Transcribe exactly the line containing "The image size is (851, 698)." and the remaining lines of the listing below, through the very last.

··········

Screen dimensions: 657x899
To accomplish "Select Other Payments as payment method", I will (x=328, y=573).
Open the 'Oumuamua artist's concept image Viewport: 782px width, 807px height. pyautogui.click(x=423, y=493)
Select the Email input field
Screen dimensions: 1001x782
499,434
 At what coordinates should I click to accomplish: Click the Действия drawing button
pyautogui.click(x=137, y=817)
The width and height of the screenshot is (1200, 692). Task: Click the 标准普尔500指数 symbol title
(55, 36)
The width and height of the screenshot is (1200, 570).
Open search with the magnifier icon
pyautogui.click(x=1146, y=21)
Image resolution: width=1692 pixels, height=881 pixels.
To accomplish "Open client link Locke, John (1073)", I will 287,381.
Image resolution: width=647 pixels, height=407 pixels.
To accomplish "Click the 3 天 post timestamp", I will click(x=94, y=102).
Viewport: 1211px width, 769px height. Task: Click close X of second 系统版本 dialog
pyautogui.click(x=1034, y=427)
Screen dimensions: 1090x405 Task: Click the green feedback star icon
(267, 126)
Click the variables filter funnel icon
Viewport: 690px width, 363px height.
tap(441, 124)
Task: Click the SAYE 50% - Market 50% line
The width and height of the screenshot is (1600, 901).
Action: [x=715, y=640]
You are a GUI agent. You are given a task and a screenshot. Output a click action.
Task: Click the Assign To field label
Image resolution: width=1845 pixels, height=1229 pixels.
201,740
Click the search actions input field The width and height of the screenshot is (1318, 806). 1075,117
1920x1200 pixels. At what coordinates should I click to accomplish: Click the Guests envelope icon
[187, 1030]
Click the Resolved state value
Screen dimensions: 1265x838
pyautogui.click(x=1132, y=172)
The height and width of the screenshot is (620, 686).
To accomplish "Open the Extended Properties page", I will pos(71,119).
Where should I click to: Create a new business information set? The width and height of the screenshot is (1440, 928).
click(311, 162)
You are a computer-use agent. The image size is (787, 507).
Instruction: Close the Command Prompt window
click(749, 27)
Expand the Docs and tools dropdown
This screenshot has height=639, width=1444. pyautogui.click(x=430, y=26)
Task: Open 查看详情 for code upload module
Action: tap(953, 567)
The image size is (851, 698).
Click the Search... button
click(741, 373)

··········

REPLY.
The image size is (851, 698).
Click the Search... button
click(741, 373)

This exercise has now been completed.